Women In Swimming

Women In Swimming

With the Summer Olympics coming up this summer, we dug up some Fun Facts about women in the sport of swimming.

While swimming became an Olympic event in 1908, women weren’t allowed to compete until 1912. Fanny Durack of Australia became the first female to win a gold medal in the 100-yard freestyle race that year.

Donna de Varona of California is nicknamed the “Queen of Swimming.” She won 37 championship titles and two Olympic gold medals in the 1960s.

 In 1926, Gertrude Ederle was the first woman to swim the English Channel from France to England in 14 hours and 39 minutes. Beating that, Florence Chadwick was the first woman to swim both ways across the Channel. In 1950 she swam from France to England in 13 hours, 20 minutes. In 1951, ’53 and ’55, she swam from England to France recording a personal best in ’55 of 13 hours and ’55 minutes.

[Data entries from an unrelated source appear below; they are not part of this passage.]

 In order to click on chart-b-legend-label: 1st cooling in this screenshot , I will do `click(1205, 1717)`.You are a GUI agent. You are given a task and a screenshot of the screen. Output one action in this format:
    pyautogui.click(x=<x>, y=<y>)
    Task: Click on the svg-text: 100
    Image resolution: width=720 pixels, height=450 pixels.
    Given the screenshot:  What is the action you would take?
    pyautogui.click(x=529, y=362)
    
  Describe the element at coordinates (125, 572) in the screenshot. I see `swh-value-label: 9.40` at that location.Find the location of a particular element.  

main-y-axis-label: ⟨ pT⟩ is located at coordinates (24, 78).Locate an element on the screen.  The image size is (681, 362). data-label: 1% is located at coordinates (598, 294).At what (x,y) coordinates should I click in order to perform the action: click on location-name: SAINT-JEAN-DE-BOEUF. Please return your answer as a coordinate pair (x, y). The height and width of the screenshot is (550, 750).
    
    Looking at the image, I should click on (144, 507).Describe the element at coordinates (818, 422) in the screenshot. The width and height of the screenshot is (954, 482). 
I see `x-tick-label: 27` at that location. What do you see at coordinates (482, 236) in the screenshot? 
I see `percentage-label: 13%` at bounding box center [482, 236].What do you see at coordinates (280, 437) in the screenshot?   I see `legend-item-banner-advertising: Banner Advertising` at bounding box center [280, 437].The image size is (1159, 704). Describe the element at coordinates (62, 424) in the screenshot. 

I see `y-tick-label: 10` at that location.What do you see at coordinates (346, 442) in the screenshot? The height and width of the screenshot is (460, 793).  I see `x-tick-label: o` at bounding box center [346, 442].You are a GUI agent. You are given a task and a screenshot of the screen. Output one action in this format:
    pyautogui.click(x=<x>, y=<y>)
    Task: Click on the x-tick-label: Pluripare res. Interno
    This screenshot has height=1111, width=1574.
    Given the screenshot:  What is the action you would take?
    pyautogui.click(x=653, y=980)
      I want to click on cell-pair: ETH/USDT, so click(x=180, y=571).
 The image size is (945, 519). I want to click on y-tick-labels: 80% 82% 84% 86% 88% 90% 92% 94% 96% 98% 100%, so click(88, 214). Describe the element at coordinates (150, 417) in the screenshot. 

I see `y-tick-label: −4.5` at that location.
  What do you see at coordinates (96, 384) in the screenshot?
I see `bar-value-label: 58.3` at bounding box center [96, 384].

A couple more very amazing feats accomplished by marathon swimmers would be Susie Maroney of Australia who swam from Isla Mujeres, Mexico to Las Tumbas, Cuba in 1998. This was a world record swim of 128 miles, which took her 38 hours and 27 minutes to complete. In 2003, Lynne Cox became the first woman to swim the five miles of 40-degree ocean from Alaska to Russia. She did this wearing only a swimsuit, cap, and goggles.

Janet Evans won four gold medals during the 1988 and 1992 Olympics. Amy Van Dyken won four in the 1996 Olympics and then added two more in 2000. But it’s Jenny Thompson who holds the Olympic record for swimmers, with eight gold medals between 1988 and 2004. She also has three silver and one bronze, giving her 12 total, more than any other female swimmer in the world.

All of these facts are pretty amazing. To become a swimmer of this caliber takes grit, determination, and hours upon hours of training. The entire family becomes involved when a child begins to train. As a matter of fact, Jenny Thompsons’ family moved to Dover, New Hampshire when she was 12 years old so she could continue her intense training.

Not everyone is cut out to be an Olympic swimmer, but most everyone can swim. It’s a sport that builds endurance and strength. If you are recovering from an injury, swimming is also a good way to re-build strength, as the buoyancy of the water has less impact on your body, so go out and swim!